Another beneficial aspect of testing is finding small bugs in your implementation without having to boot-up or deploy an artifact for manual testing. When I initially ran this test, it actually failed for me with the message copied below for reference. At first, I was perplexed by this, but when I investigated it, I found a bug in the original code I shared in the previous post and the initial commit. This bug is still there in the post; see if you can find it.

-------------------------------------------------------
 T E S T S
-------------------------------------------------------
Running io.seedshare.tsp.api.impl.NNDroneRouterTest
Tests run: 1, Failures: 1, Errors: 0, Skipped: 0, Time elapsed: 0.09 s <<< FAILURE! - in io.seedshare.tsp.api.impl.NNDroneRouterTest
test_route  Time elapsed: 0.085 s  <<< FAILURE!
java.lang.AssertionError:

Expecting actual not to be empty
	at io.seedshare.tsp.api.impl.NNDroneRouterTest.test_route(NNDroneRouterTest.java:53)

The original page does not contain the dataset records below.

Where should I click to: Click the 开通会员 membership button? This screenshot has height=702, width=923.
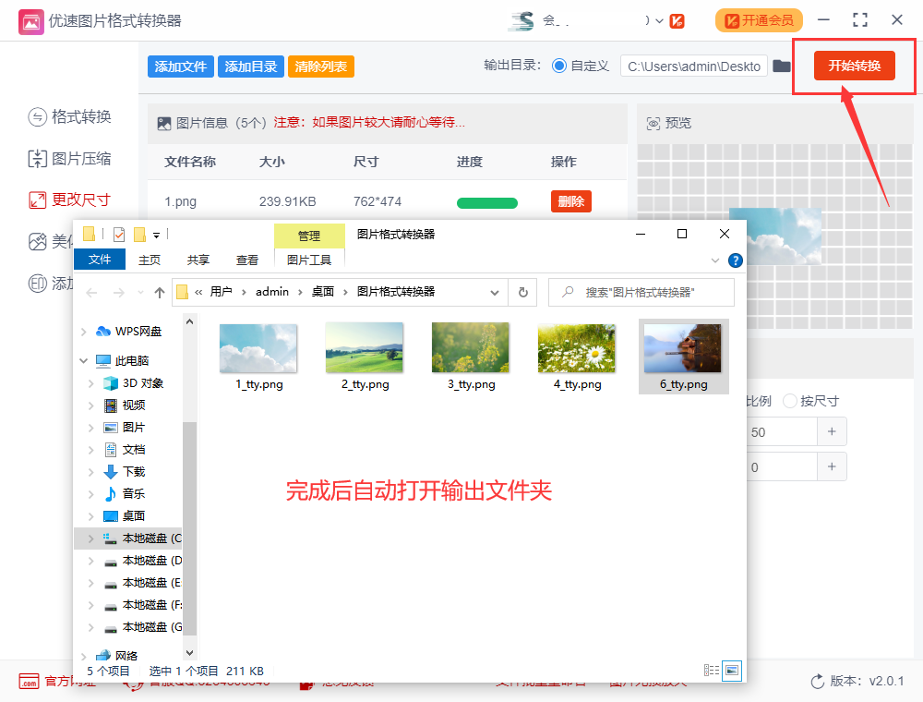pos(759,19)
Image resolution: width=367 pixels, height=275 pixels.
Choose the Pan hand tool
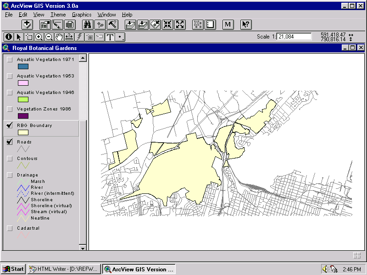pyautogui.click(x=59, y=37)
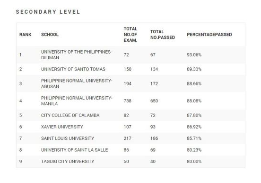Select the 650 passed cell
Image resolution: width=261 pixels, height=183 pixels.
click(x=154, y=101)
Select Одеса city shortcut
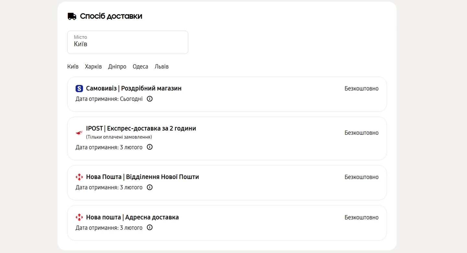Viewport: 467px width, 253px height. tap(140, 67)

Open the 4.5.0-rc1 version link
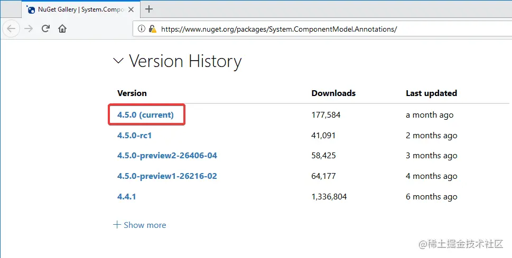(134, 135)
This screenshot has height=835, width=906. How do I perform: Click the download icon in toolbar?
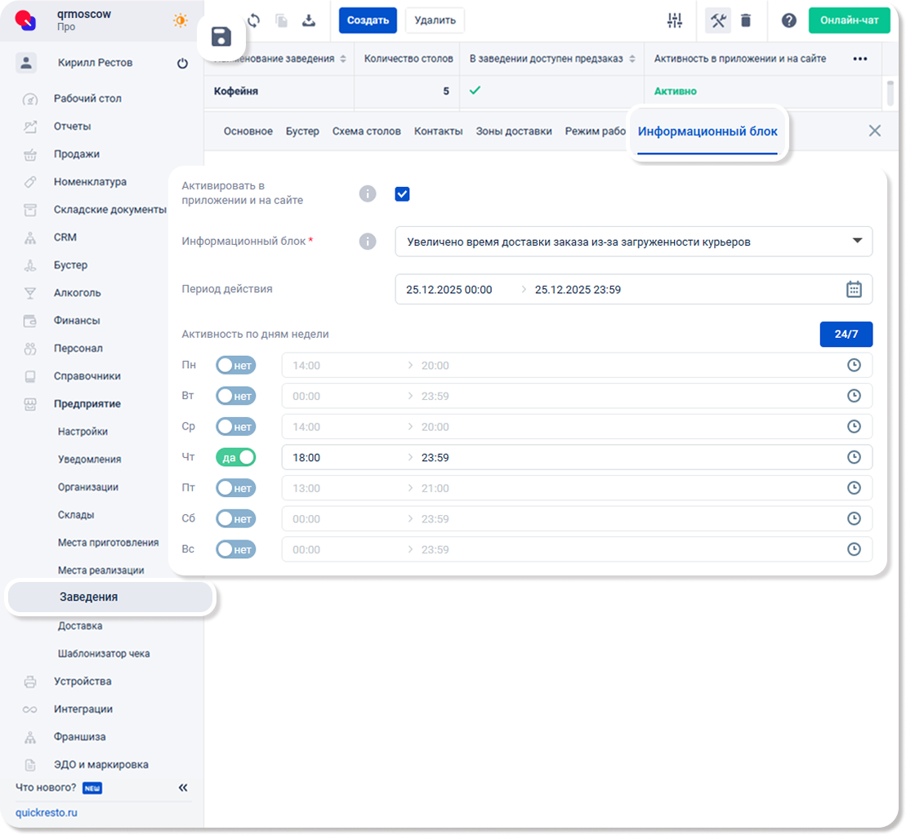[x=309, y=21]
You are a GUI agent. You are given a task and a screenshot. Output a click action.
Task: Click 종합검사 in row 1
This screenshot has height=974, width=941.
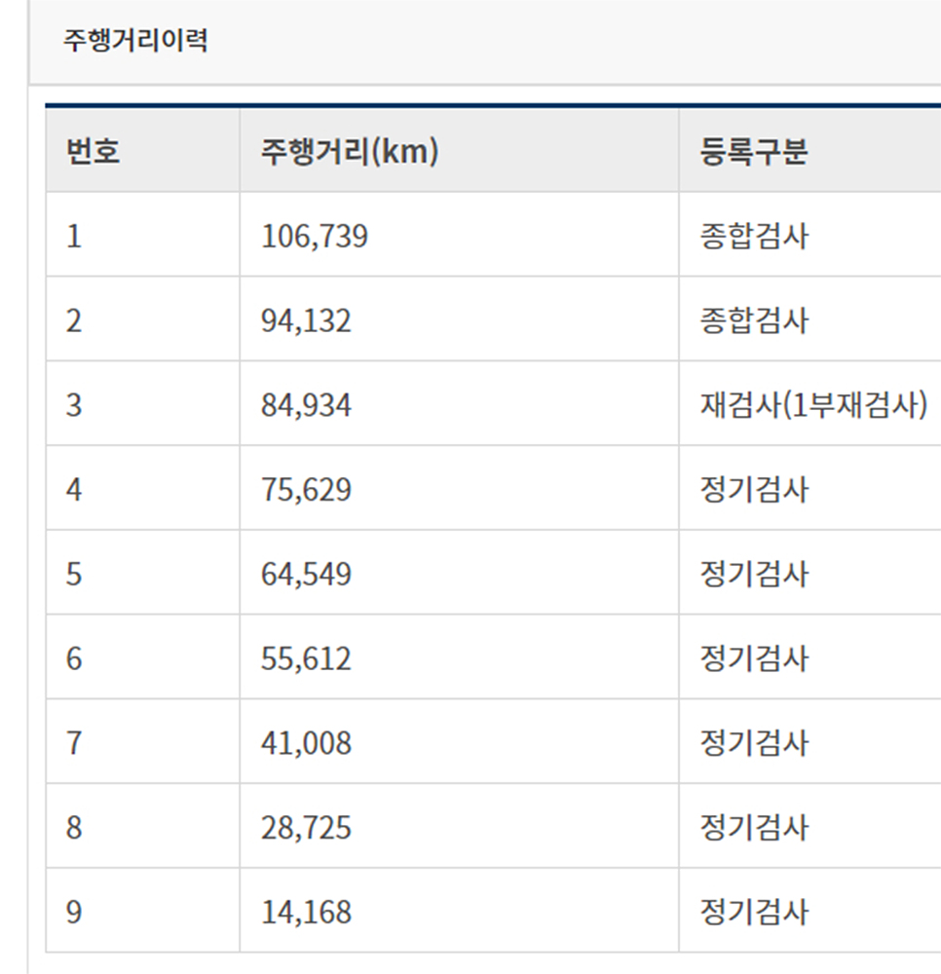tap(754, 237)
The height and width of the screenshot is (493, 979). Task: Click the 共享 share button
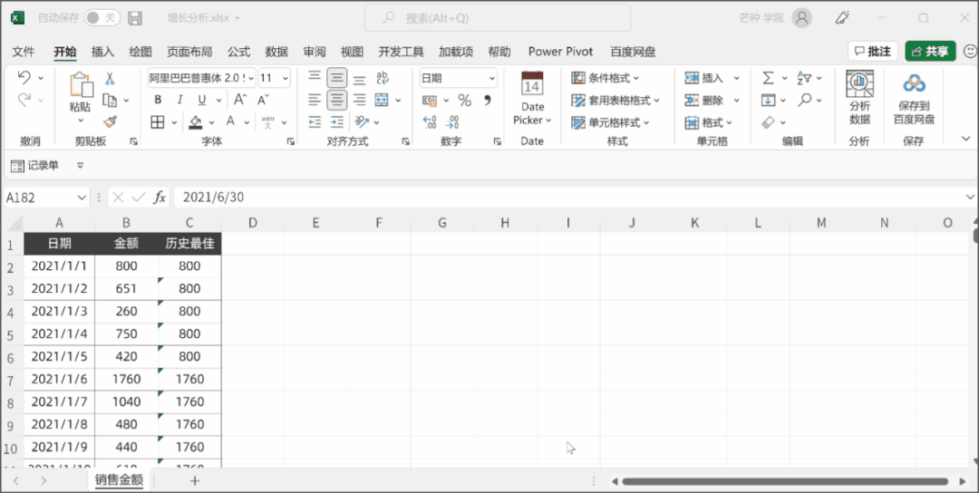pyautogui.click(x=929, y=52)
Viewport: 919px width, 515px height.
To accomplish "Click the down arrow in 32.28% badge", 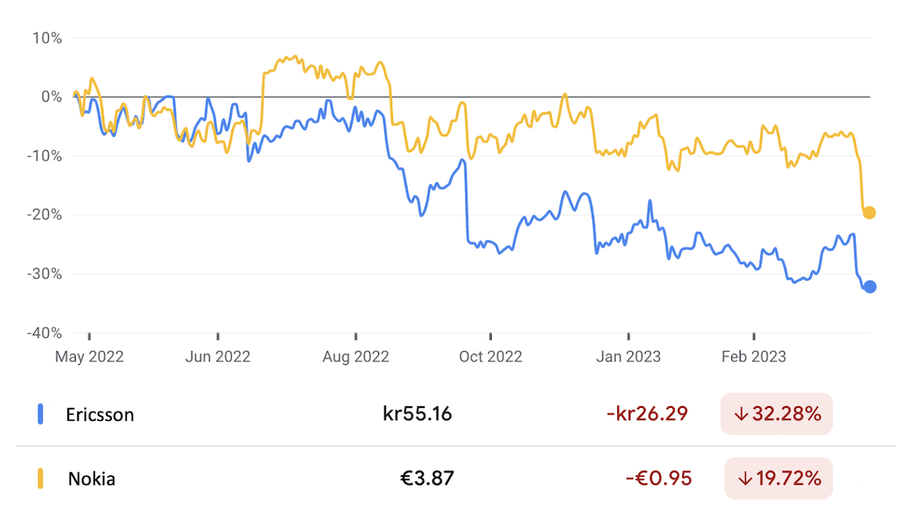I will 740,415.
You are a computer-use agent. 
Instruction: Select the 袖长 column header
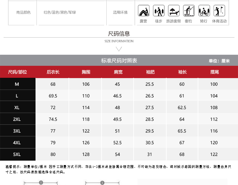tap(182, 72)
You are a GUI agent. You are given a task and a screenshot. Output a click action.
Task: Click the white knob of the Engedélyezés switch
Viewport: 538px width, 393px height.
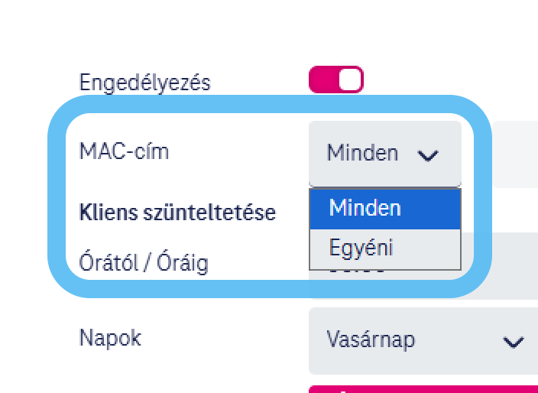[x=349, y=80]
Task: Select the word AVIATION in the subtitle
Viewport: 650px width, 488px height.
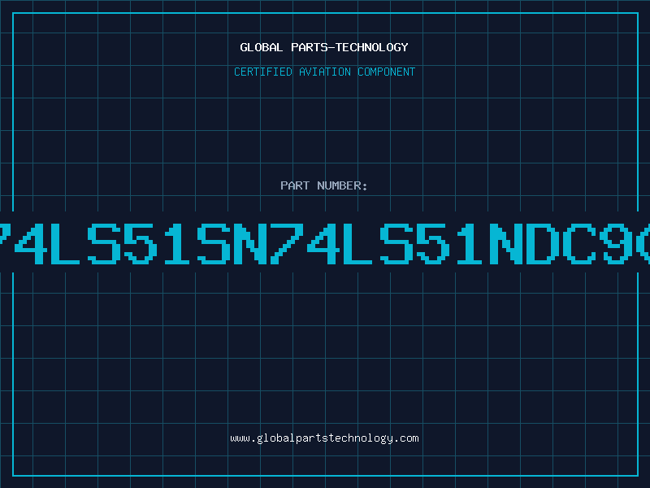Action: (x=325, y=72)
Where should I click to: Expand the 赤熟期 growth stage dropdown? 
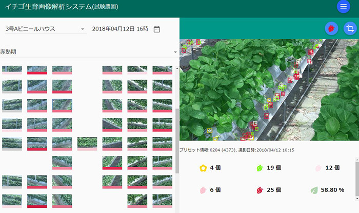[175, 52]
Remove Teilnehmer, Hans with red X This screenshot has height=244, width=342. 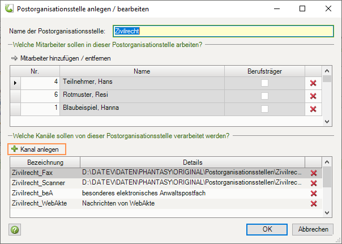313,83
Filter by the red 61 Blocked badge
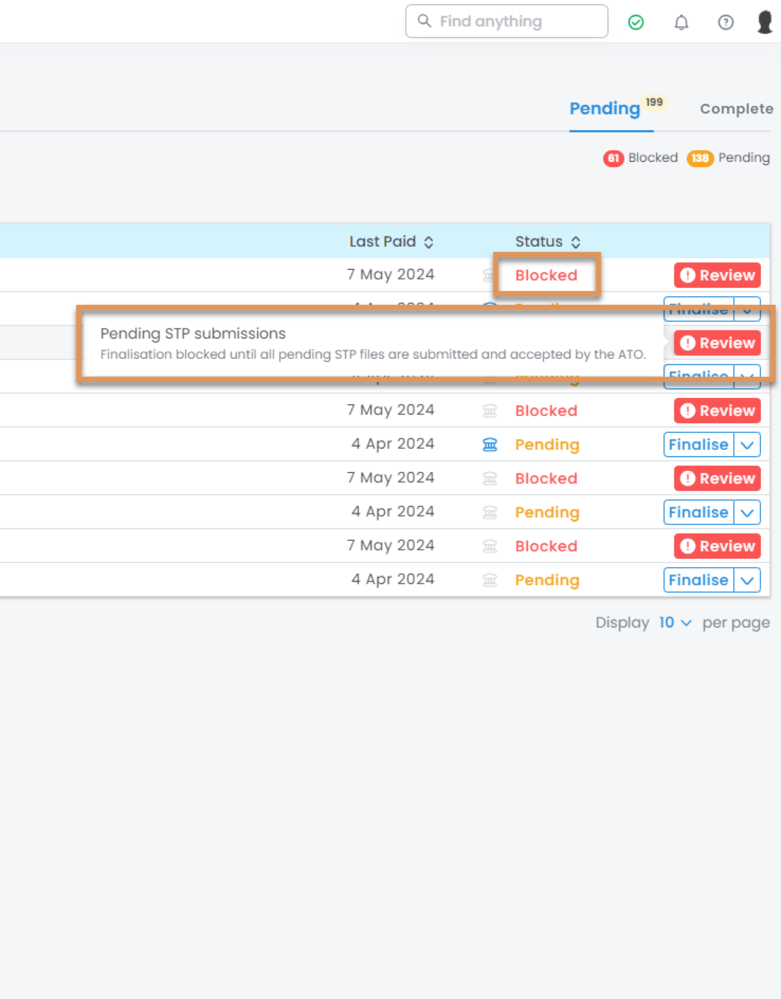The height and width of the screenshot is (999, 781). pyautogui.click(x=613, y=158)
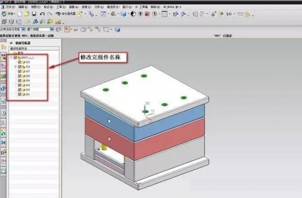This screenshot has width=302, height=198.
Task: Open the 文件 menu
Action: coord(9,7)
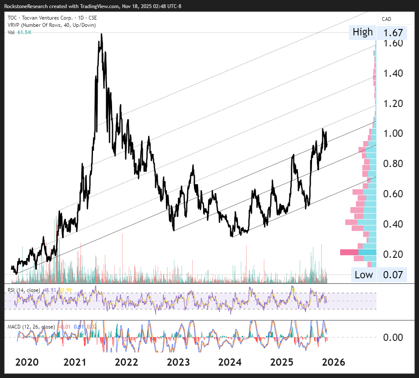Viewport: 419px width, 378px height.
Task: Click the 0.20 price axis label
Action: tap(393, 255)
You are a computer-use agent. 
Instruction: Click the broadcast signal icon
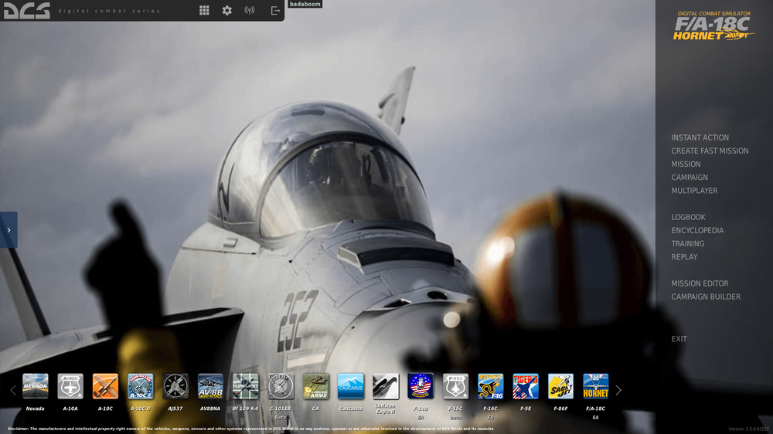[250, 11]
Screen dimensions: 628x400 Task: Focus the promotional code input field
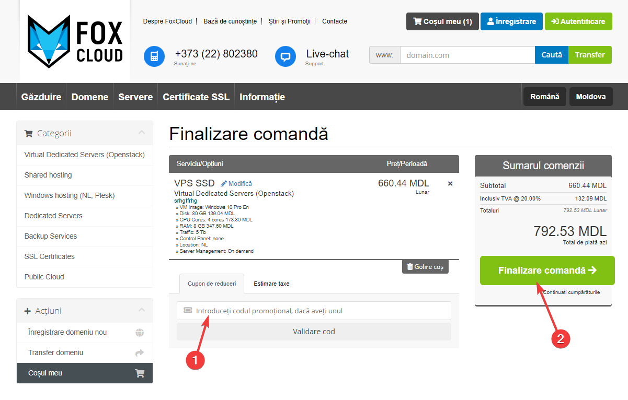coord(319,311)
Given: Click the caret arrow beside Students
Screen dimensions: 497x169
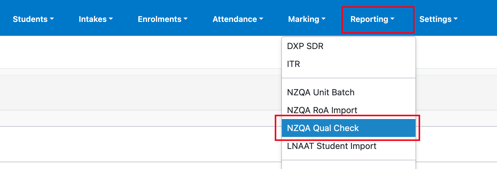Looking at the screenshot, I should (x=52, y=19).
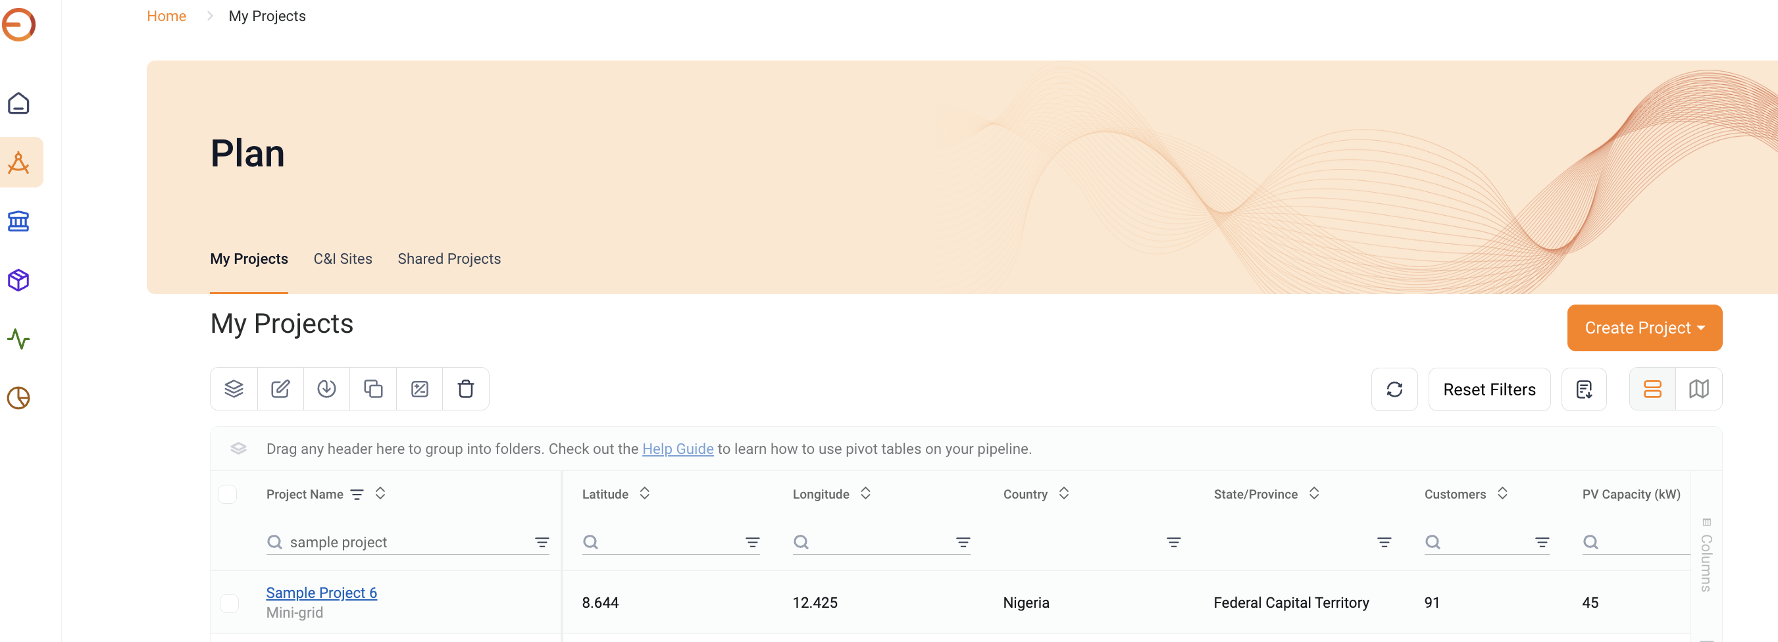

As it turns out, my original version had a mistake in the loop condition, while (neighbors.isEmpty()), of the route method's implementation. The test then failed since the program never entered this loop if the input was not empty. For these reasons, testing your program is an essential and compelling way to develop better programs.

integration testing

In the industry, another common form of testing is integration testing. This type of test will instantiate your application or a slice of your application and establish a connection to an external resource, a subsystem or dependency, or a test environment. For example, if your test connects to database infrastructure or makes HTTP requests and verifies those results, then this is a form of integration testing. The purpose of such tests is to observe and confirm semi-realistic app interactions in isolation. I do not recommend automating these unless your testing environment is robust enough to provide consistent, verifiable results every time. In practice, I use Junit's Tag API coupled with build profiles or plugins to orchestrate when these tests should run. I usually run all unit test by default, yet only execute integration tests on-demand or in the context of an automated Jenkins pipeline where the environment is predictable. Since our current codebase is a simple library without such dependencies (yet), I will not present an integration test in this post.

dependencies

For those that are unfamiliar with Java projects or new to programming, I thought it may be helpful to share the Maven dependencies I added for testing. The example codebase I am building uses Maven for dependency management. I have a pom.xml in the code repository that defines the dependencies for this project. To enable testing, I added the following dependencies and plugins.

<dependency>
    <groupId>org.junit.jupiter</groupId>
    <artifactId>junit-jupiter-api</artifactId>
    <version>5.6.2</version>
    <scope>test</scope>
</dependency>
<dependency>
    <groupId>org.junit.jupiter</groupId>
    <artifactId>junit-jupiter-engine</artifactId>
    <version>5.6.2</version>
    <scope>test</scope>
</dependency>
<dependency>
    <groupId>org.assertj</groupId>
    <artifactId>assertj-core</artifactId>
    <version>3.11.1</version>
    <scope>test</scope>
</dependency>
<plugin>
    <artifactId>maven-surefire-plugin</artifactId>
    <version>2.22.2</version>
</plugin>
<plugin>
    <artifactId>maven-failsafe-plugin</artifactId>
    <version>2.22.2</version>
</plugin>

tdd

Some developers & thought-leaders have established an esoteric process around unit testing. The basics are that you should write tests before implementing a feature, program until your test passes, and then go back to refactor your work. This might work for you, and if so, great. It has certainly sold a lot of conference tickets, training courses, and driven traffic to influencers. Others have become cynical towards the idea over time. However, I encourage you to use your best judgment and develop in a way that proves to be productive to your goals.

next

In my next unscheduled post, I will be working on a visualization for our TSP algorithm. My goal is to run our current code and observe its results in a meaningful way. Then, in future articles, I plan to work towards improving our optimization algorithm and driving benchmarks to compare their quality.